Georgia’s state Senate has passed a watered down food safety bill on Wednesday which would require compulsory tests for contamination in some instances.
The bill, which passed 50-0, was introduced by Senator John Bulloch in response to the salmonella outbreak caused by contaminated peanut products from the Peanut Corporation of America’s Blakely, Georgia plant.
Senate bill 80 would require food processors to report any contamination they find within 24 hours to the state Department of Agriculture, and instructs the Commissioner of Agriculture to “establish requirements for regular testing of samples or specimens of foods and ingredients by food processing plants.” It would also give food safety authorities “free access at all reasonable hours” to any site where food is made, processed or packaged, and the power to inspect records of contaminant tests.
Chris Waldrop, director of the Food Policy Institute at the Consumer Federation of America, told FoodNavigator-USA.com: “It is a good first step… especially in light of what happened at the PCA.”

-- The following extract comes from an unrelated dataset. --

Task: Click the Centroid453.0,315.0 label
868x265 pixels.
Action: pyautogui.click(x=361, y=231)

However, a significant amendment was introduced by Senator Bulloch at the last minute, allowing for food processors to be exempted from testing if they draw up a food safety plan which is approved by the state.
Waldrop expressed concerns about a lack of detailed description in terms of what is required of these food safety plans or how often checks would have to take place.

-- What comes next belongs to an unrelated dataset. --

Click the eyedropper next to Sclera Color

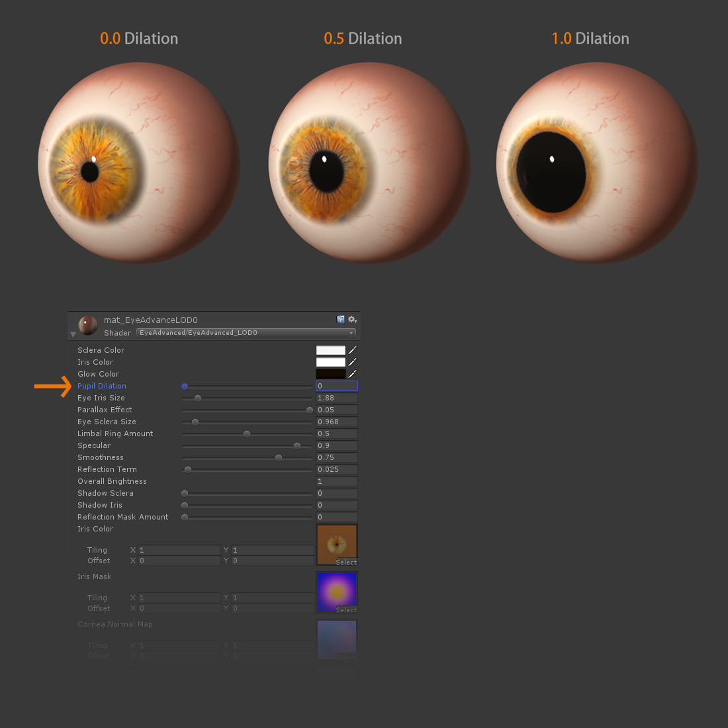pos(353,350)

“The concern I have is that it doesn’t specifically lay out the degree of testing,” he said. “…The level of testing would be left up to the company.”
Senator Bulloch was not available for comment prior to publication.
The bill would become law after approval by the state Governor, or by passing into law without that approval.
The current salmonella outbreak has caused 654 illnesses across 44 states and may have contributed to nine deaths, according to the latest information from the Centers for Disease Control and Prevention.
The PCA plant linked to the outbreak is in Bulloch’s district.